BMJ 2003;326:991 ( 3 May )

Reviews

Personal views

The kindest insult

That Mrs Park wore a woollen overcoat and scarf on an unusually warm spring afternoon was not disconcerting to me. After all, this uniform is typical of many mentally ill elderly folk living a tenuous existence on the streets of San Francisco. Her paranoid rants about the end of the world and the neighbours who were spying on her also left me unmoved. What was painfully upsetting to me, however, was the anger and offence she took at my need for a Korean language interpreter.

Mrs Park stopped growling and gesticulating long enough to appear hurt

"If he is Korean, why does he need someone to speak his language for him?" Mrs Park exhorted through the translator as she eyed me suspiciously. The interpreter shifted nervously through her own embarrassment as she channelled this message to me.

Having grown up in the only Korean family within several counties in rural Ohio, I did not place learning my "native tongue" high among my childhood priorities. Not that my immigrant parents didn't try to teach my brother and me the Korean language; but what language skills I did develop eventually withered away from lack of use and interest. After all, most of my peers were white, and learning the latest rules and nuances of popular culture were increasingly important as I grew older.

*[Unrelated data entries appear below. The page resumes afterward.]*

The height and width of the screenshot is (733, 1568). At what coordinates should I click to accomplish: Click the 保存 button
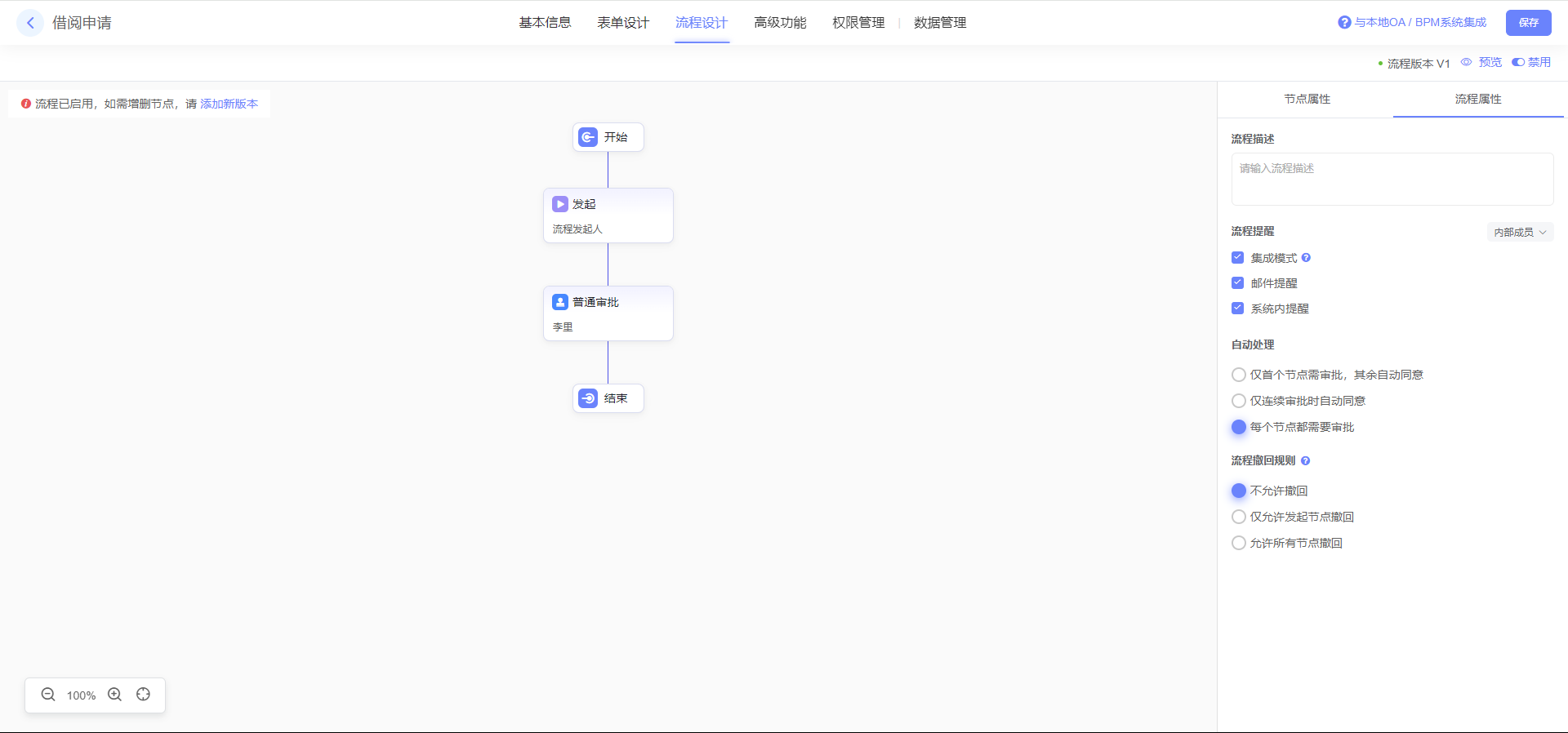pyautogui.click(x=1528, y=23)
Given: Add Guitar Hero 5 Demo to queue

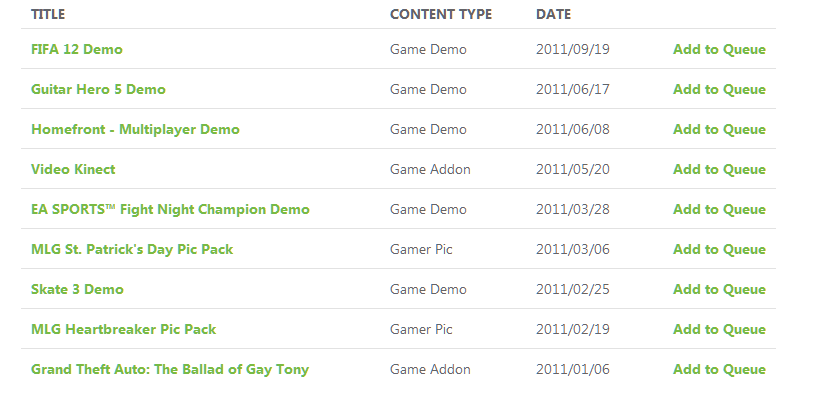Looking at the screenshot, I should [719, 89].
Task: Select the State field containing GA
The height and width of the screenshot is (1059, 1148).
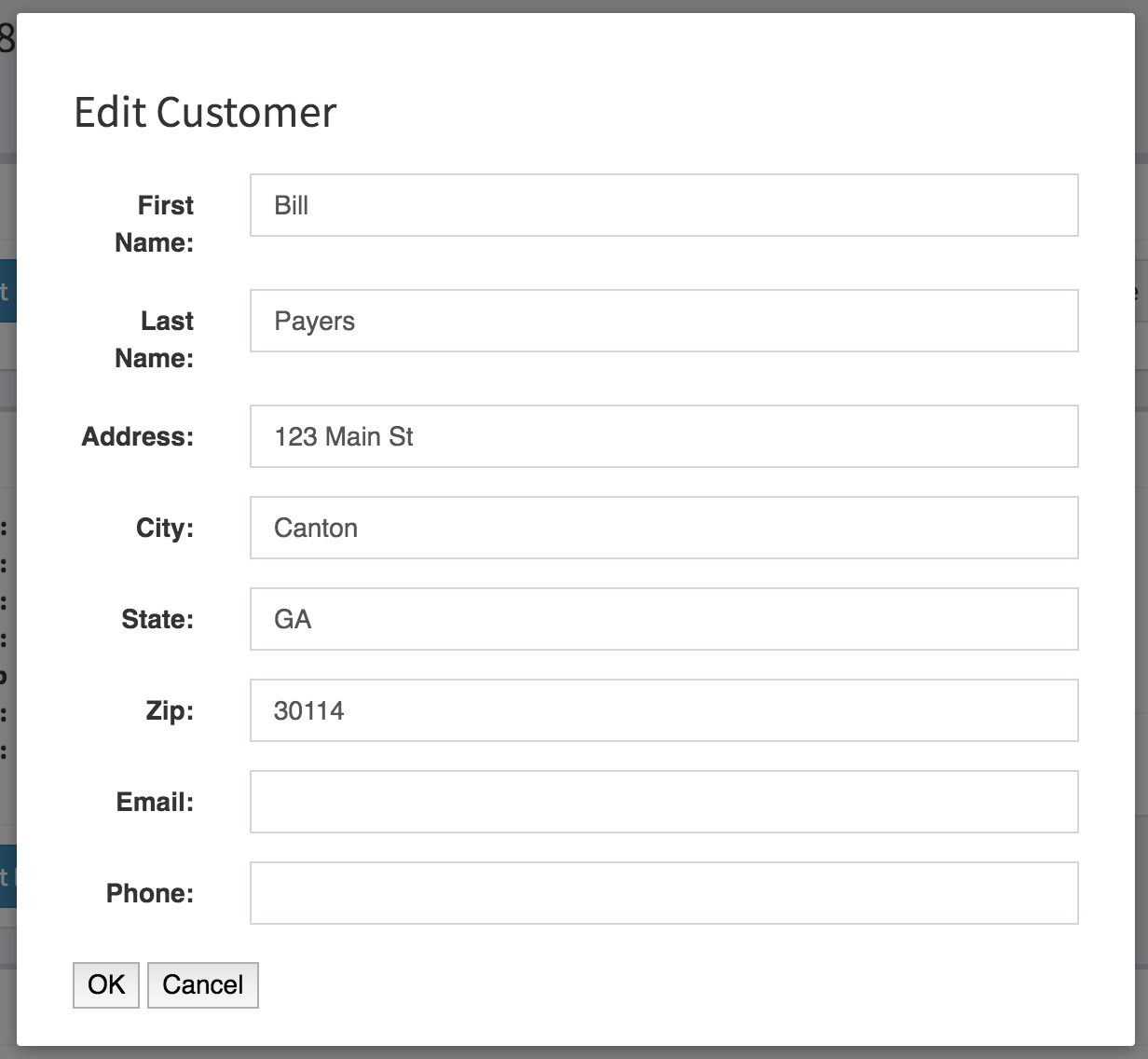Action: click(x=663, y=619)
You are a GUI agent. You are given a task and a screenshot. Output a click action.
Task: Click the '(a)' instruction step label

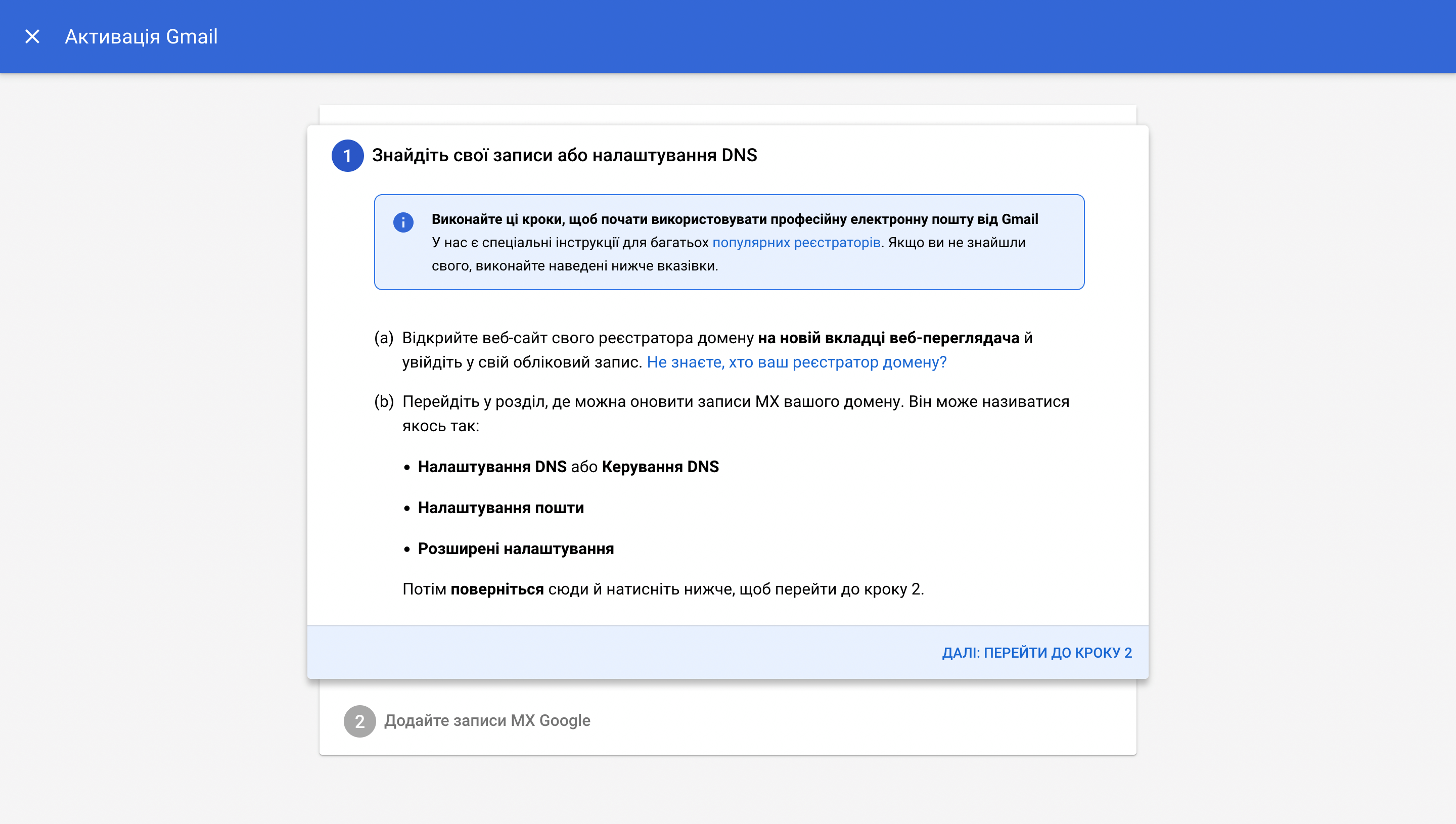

A fierce nationalism characterises most Koreans, within which the primacy of identity is closely tied to fluency in the Korean language. During my first trip to Korea, taken after graduation from medical school, I vividly recall anger and embarrassment when a taxi cab driver took a maliciously circuitous route around Seoul, in order that he could have more time to berate both my mother for not teaching me Korean, and me for not being dutiful or interested enough to learn the language myself.

Koreans here and abroad have had an ambivalent relationship with the United States, stemming from many reasons---not least of which are the Korean war and the persistent division of North from South Korea, determined by forces from without the Korean Peninsula. The history of Korea is filled with episodic occupation by other countries, including Japan. Subsequently, the survival of Korean language and culture is testament to the nationalism, pride, and resistance to assimilation demonstrated by these "Irish of the East" through the centuries.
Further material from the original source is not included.